Recently, Homeland Security Secretary Jeh Johnson said the government was considering classifying voting systems part of the nation’s “critical infrastructure,” a designation currently held by systems such as the electric grid and banking networks. The announcement comes on the heels of reports of a vast infiltration of Democratic Party servers. “Everything we know about voting machines — electronic ones, computerized ones, is they’re not very secure,” says tech security expert Bruce Schneier. “They are not tested, they are not designed rigorously and in many cases there’s no way to detect or recover from fraud. So there really is a disaster waiting to happen.” Aviel Rubin, a professor of computer science at the Johns Hopkins University, agrees. “Unfortunately, I think the thing that’s improved the most in the last 10 years is the sophistication of the hackers and the number of incidents that we see that are occurring daily. If you look at the news you see that ransomware is becoming pretty common,” Rubin says. “The big change that I’ve seen has been just how sophisticated the hackers are today. And they’re sponsored by countries like Russia and China, which is a much more formidable adversary than we had in the past.”

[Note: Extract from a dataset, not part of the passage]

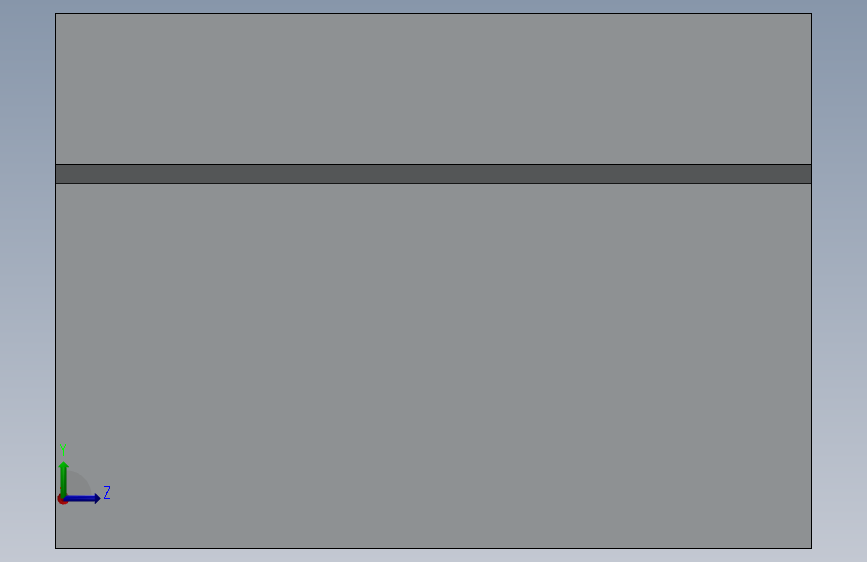The width and height of the screenshot is (867, 562).
Task: Select the top-left corner vertex of the model
Action: [x=55, y=13]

Schneier says the validity of upcoming elections could be threatened. “My biggest fear is that we wake up on Wednesday and there is some evidence the vote was hacked,” Schneider says. “We don’t know for sure, we don’t know how, and it’s in a state, a precinct that decides something important. And we don’t know what to do now.”
… With the US presidential election looming, it’s too late to change much this time, but Rubin says there’s still more that can be done.

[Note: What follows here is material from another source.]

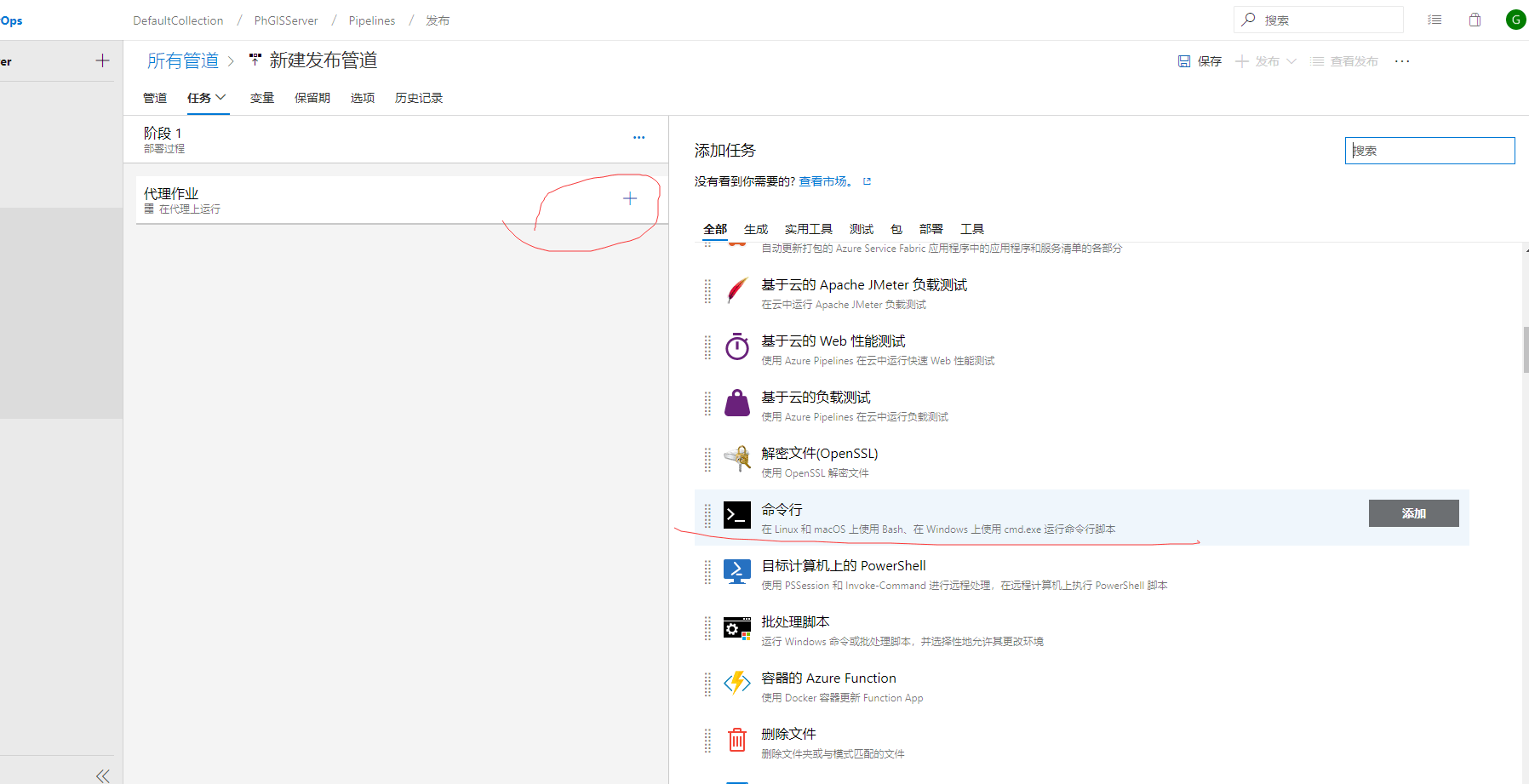Go to 所有管道 breadcrumb link
The image size is (1529, 784).
point(183,60)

“Many of the precincts already have their equipment pretty much locked in. They’ve used them for the primaries and they’re not going to be able to change them. But we can increase the amount of auditing that we do and the amount of surveillance and care that we take,” Rubin says. “A professor from Berkeley has come up with a technique for reducing the risk of undetectable fraud by performing manual recounts in random spots against machines to make sure that statistically we know that the machines are counting the votes correctly.”